Dhirubhai Ambani leaves behind a strong legacy of thinking big and doing the impossible.
The future of Indian businesses largely depends on how far Indian businessmen would be able to compete in the international arena. While in the licence-permit-quota raj, family-owned businesses and conglomerates flourished, in the next decade, regulatory regimes would be further relaxed. Businesses would have to develop the competencies of dealing with the critical success factors in an atmosphere of de-regulation and lower import barriers, globalisation, rapid technological change and fast-changing customers' preferences. Entrepreneurs would have to work overtime to align their practices, philosophies of conducting day-to-day affairs in tune with the international requirements and norms.
A look at the BusinessWeek's latest list of `Global 1000' indicates dominance of US companies (19 out of the first 25) and barring GE, all are dedicated to single lines of businesses. This is because Wall Street promotes focussed businesses. In the same list of `The Top 200 Emerging-Market Companies', most companies including ONGC at 25, are single line businesses. Same is true of the list of `Most Admired Companies' published by Fortune.
The recent corporate scandals in the US (and pay-offs by Xerox in India) further suggest that the markets and regulators would demand stricter standards of corporate governance. Companies would be evaluated by their qualities of management and products and services, innovativeness, financial soundness, use of corporate assets and long-term investment value and finally, corporate social responsibility. A global scale is also a sine qua non for creating a successful business.

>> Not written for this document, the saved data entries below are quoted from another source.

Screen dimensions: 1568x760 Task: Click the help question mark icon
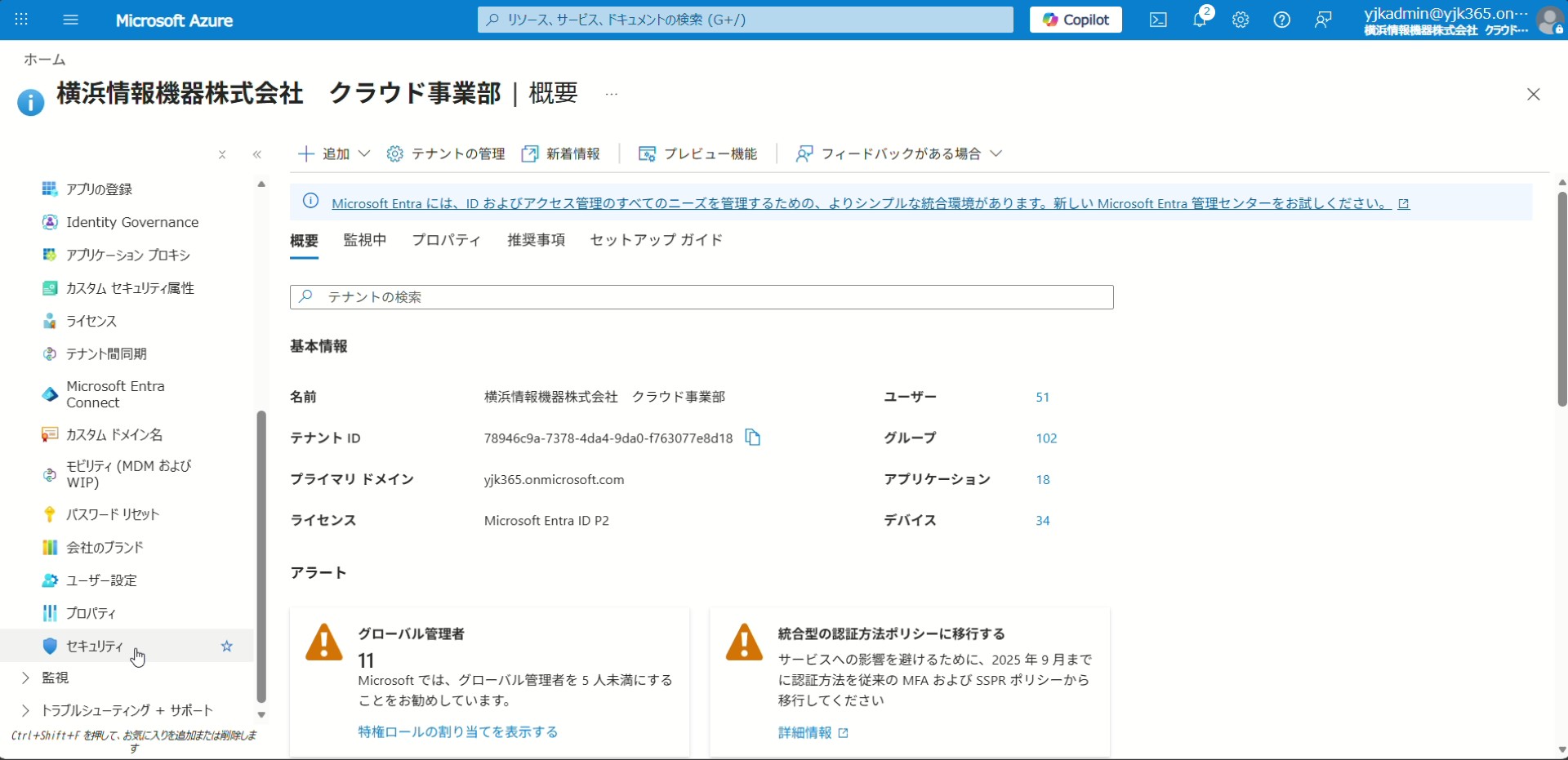(x=1282, y=20)
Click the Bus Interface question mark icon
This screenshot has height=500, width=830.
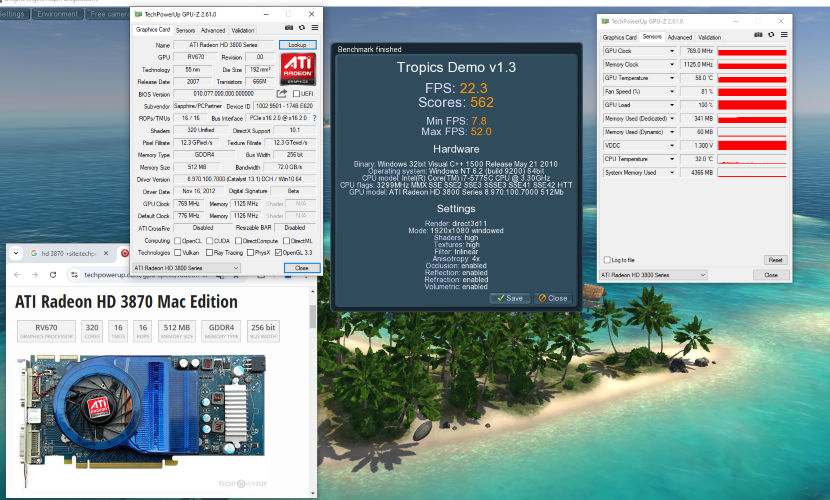[x=314, y=118]
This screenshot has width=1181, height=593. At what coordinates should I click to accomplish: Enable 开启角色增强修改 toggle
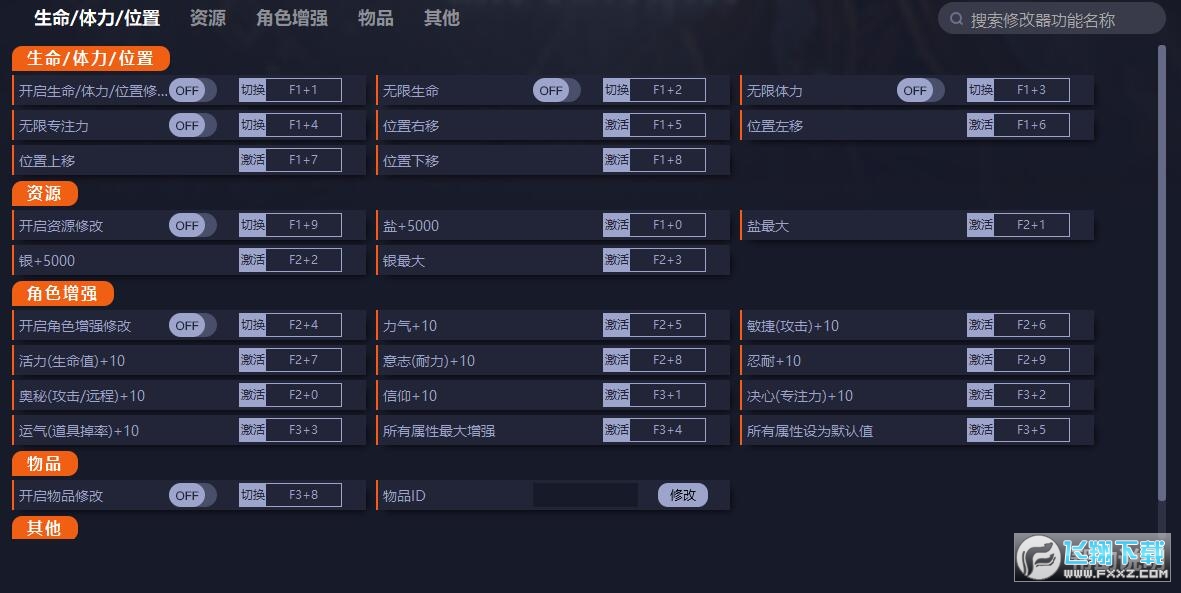coord(192,325)
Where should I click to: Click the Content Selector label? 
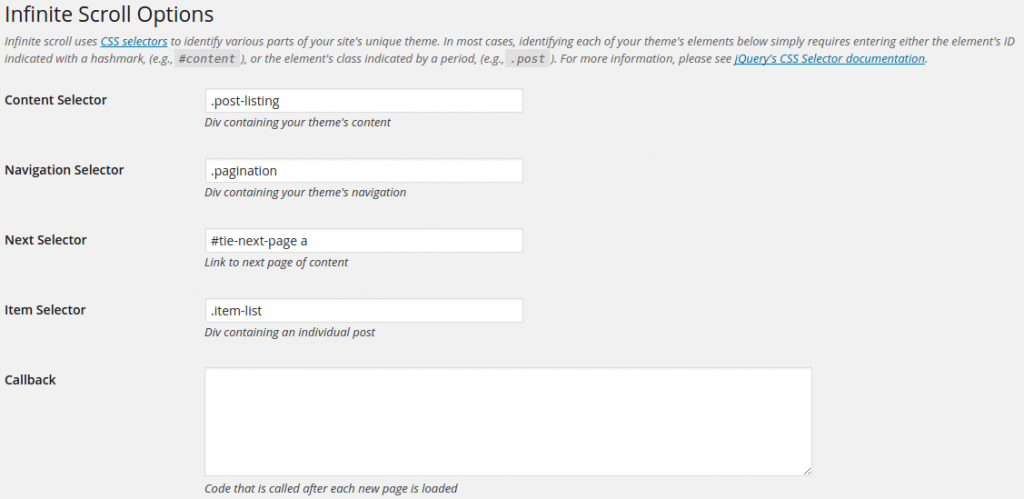pos(56,100)
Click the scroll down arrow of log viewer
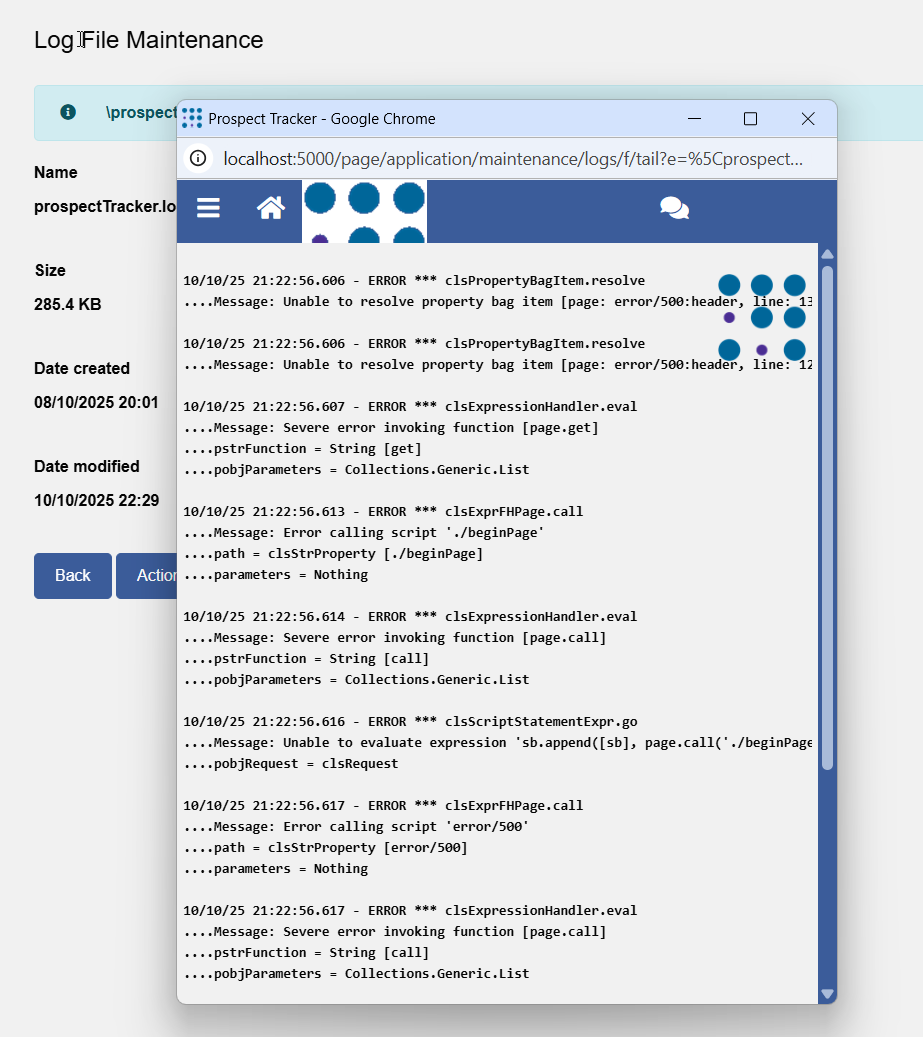Viewport: 923px width, 1037px height. click(x=827, y=993)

Localisation of products or services to satisfy different tastes of customers in different markets will be one of the key assets to win the battle in the marketplace. In such circumstances, any ambitious Indian businessman will have to find a niche and confine himself to just one or two lines of businesses to create a globally competitive outfit. South Korea's Chaebols, which have been shedding businesses, are no longer successful in the global market. Multi-business groups, such as ABB, Tyco, Fiat, Daewoo have all been in the news for the wrong reasons. They are having problems of one type or another.
Only GE remains at the top, as it has a philosophy of picking up and retaining businesses, which are either No 1 or 2 in their industry.
Depending on the ground realities, the changing landscape of business and opportunities in the domestic and international markets, a visionary like Dhirubhai will choose the right kind of business to enter, where he will develop a competitive advantage. Emulating personal qualities of Dhirubhai will also require developing a vision and a roadmap for creating a high-profile industry. He should be able to make a sound judgement of the approaching revolution and develop all the right strategies for growth.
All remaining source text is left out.